Work instructions:
1. From the forum thread on the new H-ID warehouses below, write out the passage between "My guess would" and "a scary thought!", inclusive.
2. In the forum thread on the new H-ID warehouses, what street address is given for the HLA1 coordinates?
3. Carry on the forum thread on the new H-ID warehouses from the point where it stops.

Page excerpt:
[start]

# Something New Coming?



## enigmaquip (Sep 2, 2016)

There's new warehouses popping up in the flex region lists with H id's, They all seem to be at Fulfillment Centers not currently operating any flex program. Las Vegas, Los Angles, Miami, Milwaukee, New Jersey, San Francisco, and Seattle
HLS1 - Las Vegas 36.263271,-115.077679
HLA1 - Buena Park 33.866899,-118.027977
HMI1 - Miami 25.793006,-80.411014
HMW1 - Kenosha 42.610030,-87.944094
HEW1 - Teterboro 40.864325,-74.058467
HSF1 - Newark 37.520420,-122.014800
HBF1 - Kent 47.414370,-122.259273

What do you think we'll see out of these?


----------



## nighthawk398 (Jul 21, 2015)

Perhaps hotwheels?


----------



## enigmaquip (Sep 2, 2016)

Restaurants all run under R id's now


----------



## Amsoil Uber Connect (Jan 14, 2015)

enigmaquip said:


> There's new warehouses popping up
> HLA1 - Buena Park 33.866899,-118.027977
> 
> What do you think we'll see out of these?


Buena Park , CA ? those cords are about a mile and a half from DLA2 which is nothing more than a 40 stall truck dock. No drive thru warehouse , although DLA2 says Anaheim it really is in the North west corner of Buena Park. Not that may matter to you guys.


----------



## enigmaquip (Sep 2, 2016)

Amsoil Uber Connect said:


> Buena Park , CA ? those cords are about a mile and a half from DLA2 which is nothing more than a 40 stall truck dock. No drive thru warehouse , although DLA2 says Anaheim it really is in the North west corner of Buena Park. Not that may matter to you guys.


Street View has those HLA1 buena park coords as being the LAX5 Amazon Fulfillment Center
https://www.google.com/maps/@33.866...4!1swy0qw5c8mcYwbHTambah1Q!2e0!7i16384!8i8192


----------



## Amsoil Uber Connect (Jan 14, 2015)

enigmaquip said:


> Street View has those HLA1 buena park coords as being the LAX5 Amazon Fulfillment Center
> https://www.google.com/maps/@33.866...4!1swy0qw5c8mcYwbHTambah1Q!2e0!7i16384!8i8192



6400 Valley View St Cerritos, California 
Which is a Orange County address. Knotts Berry Farm 3 or 4 miles away. Disney another 6. LA county line a mile NW. LAX itself about 40miles NW.

Ya a fullfillment center I believe...


----------



## dkcs (Aug 27, 2014)

enigmaquip said:


> There's new warehouses popping up in the flex region lists with H id's, They all seem to be at Fulfillment Centers not currently operating any flex program. Las Vegas, Los Angles, Miami, Milwaukee, New Jersey, San Francisco, and Seattle
> HLS1 - Las Vegas 36.263271,-115.077679
> HLA1 - Buena Park 33.866899,-118.027977
> HMI1 - Miami 25.793006,-80.411014
> ...


My guess would be feeder hubs. Deliveries come into the feeder hubs then sent from there to distribution hubs. It's also close enough to receive trucks from the port of Long Beach. I'm not sure why Amazon would tag HLA1 as LAX5 (in the Google maps pic) as LAX is a pretty good distance from this location. All of the others are located fairly close to airports. No clue as to why it would need to be part of the Flex system unless Amazon is going to be centering their logistics chain around the Flex app, which is a scary thought!

[end]

Records supplied:
[start]

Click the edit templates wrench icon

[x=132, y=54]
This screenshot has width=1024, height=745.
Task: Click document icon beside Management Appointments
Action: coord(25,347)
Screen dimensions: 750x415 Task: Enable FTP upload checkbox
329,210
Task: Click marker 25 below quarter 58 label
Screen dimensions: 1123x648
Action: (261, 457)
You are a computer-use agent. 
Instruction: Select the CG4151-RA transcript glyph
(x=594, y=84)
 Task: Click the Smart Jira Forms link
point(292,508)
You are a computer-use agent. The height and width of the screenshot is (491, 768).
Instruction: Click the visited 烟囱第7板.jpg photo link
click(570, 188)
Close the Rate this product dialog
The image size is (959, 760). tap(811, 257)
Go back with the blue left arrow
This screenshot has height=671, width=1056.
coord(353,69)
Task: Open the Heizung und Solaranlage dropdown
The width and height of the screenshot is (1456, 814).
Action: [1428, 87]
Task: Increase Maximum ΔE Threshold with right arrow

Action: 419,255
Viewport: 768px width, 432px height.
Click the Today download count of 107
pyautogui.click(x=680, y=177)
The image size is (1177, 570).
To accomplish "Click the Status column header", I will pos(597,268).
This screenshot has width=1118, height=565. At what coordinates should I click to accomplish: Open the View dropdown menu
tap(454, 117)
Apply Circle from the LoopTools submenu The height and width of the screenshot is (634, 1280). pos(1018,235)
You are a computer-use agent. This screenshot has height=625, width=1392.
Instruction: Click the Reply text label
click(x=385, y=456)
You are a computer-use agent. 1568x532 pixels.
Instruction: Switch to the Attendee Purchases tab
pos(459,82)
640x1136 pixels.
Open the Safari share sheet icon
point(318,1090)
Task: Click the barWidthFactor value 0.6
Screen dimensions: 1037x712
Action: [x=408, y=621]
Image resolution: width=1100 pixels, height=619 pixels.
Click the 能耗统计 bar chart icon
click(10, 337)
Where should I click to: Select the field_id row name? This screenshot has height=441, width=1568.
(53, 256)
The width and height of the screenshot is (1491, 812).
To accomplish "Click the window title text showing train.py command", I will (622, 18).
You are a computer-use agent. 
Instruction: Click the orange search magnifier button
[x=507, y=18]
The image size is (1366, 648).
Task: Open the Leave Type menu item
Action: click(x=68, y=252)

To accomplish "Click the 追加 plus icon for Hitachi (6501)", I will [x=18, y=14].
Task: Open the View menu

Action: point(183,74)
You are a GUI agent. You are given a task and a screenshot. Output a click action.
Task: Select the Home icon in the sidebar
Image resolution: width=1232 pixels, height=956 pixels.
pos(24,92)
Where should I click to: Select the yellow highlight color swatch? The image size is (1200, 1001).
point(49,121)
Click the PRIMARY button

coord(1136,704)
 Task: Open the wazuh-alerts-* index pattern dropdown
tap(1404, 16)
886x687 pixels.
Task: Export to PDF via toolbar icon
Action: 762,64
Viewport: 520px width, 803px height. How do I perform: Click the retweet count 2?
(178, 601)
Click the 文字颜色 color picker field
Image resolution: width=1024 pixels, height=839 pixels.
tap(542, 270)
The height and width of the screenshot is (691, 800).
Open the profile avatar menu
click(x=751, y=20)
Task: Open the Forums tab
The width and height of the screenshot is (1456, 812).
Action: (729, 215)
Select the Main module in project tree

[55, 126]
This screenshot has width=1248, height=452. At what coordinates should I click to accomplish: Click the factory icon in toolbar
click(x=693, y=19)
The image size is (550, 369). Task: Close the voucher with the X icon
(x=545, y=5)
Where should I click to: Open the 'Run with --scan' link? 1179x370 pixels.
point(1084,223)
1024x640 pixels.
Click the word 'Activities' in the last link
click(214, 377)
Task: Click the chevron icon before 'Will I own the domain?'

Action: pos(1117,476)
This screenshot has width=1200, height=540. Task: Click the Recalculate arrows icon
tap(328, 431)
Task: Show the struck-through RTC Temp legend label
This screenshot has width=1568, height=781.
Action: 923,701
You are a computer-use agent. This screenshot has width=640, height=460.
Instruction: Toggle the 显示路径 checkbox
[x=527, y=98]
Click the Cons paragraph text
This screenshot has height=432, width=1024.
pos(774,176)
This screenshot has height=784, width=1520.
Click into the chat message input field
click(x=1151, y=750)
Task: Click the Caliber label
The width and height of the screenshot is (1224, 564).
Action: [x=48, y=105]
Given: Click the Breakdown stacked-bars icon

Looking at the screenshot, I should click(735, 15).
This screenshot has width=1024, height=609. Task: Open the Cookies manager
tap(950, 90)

[end]

Results of the tasks:
1.
My guess would be feeder hubs. Deliveries come into the feeder hubs then sent from there to distribution hubs. It's also close enough to receive trucks from the port of Long Beach. I'm not sure why Amazon would tag HLA1 as LAX5 (in the Google maps pic) as LAX is a pretty good distance from this location. All of the others are located fairly close to airports. No clue as to why it would need to be part of the Flex system unless Amazon is going to be centering their logistics chain around the Flex app, which is a scary thought!

2. 6400 Valley View St, Cerritos, California.

3.
----------



## nighthawk398 (Jul 21, 2015)

dkcs said:


> My guess would be feeder hubs. Deliveries come into the feeder hubs then sent from there to distribution hubs. It's also close enough to receive trucks from the port of Long Beach. I'm not sure why Amazon would tag HLA1 as LAX5 (in the Google maps pic) as LAX is a pretty good distance from this location. All of the others are located fairly close to airports. No clue as to why it would need to be part of the Flex system unless Amazon is going to be centering their logistics chain around the Flex app, which is a scary thought!


Well there was talk of getting there own planes. Has this already happened?


----------



## jester121 (Sep 6, 2016)

Maybe they're going to carve out a bit of those huge 1 million square foot fulfillment centers for Flex terminals?


----------



## Movaldriver (Feb 20, 2017)

There was an article a few months ago about picking up directly from fulfillment centers


----------



## Amsoil Uber Connect (Jan 14, 2015)

I'm going to die laughing if Amazon uses the old McDonnell Douglas / Boeing building 54 off Cherry and Wardlow Rd. Long Beach. A MIllion sq ft. The office people would walk the perimeter on there lunch break. 1.1 miles all the way around. Hell they could load - unload planes , cars and trucks. Then I'm going to cry...  It's been empty for 2 years now.


----------



## Bygosh (Oct 9, 2016)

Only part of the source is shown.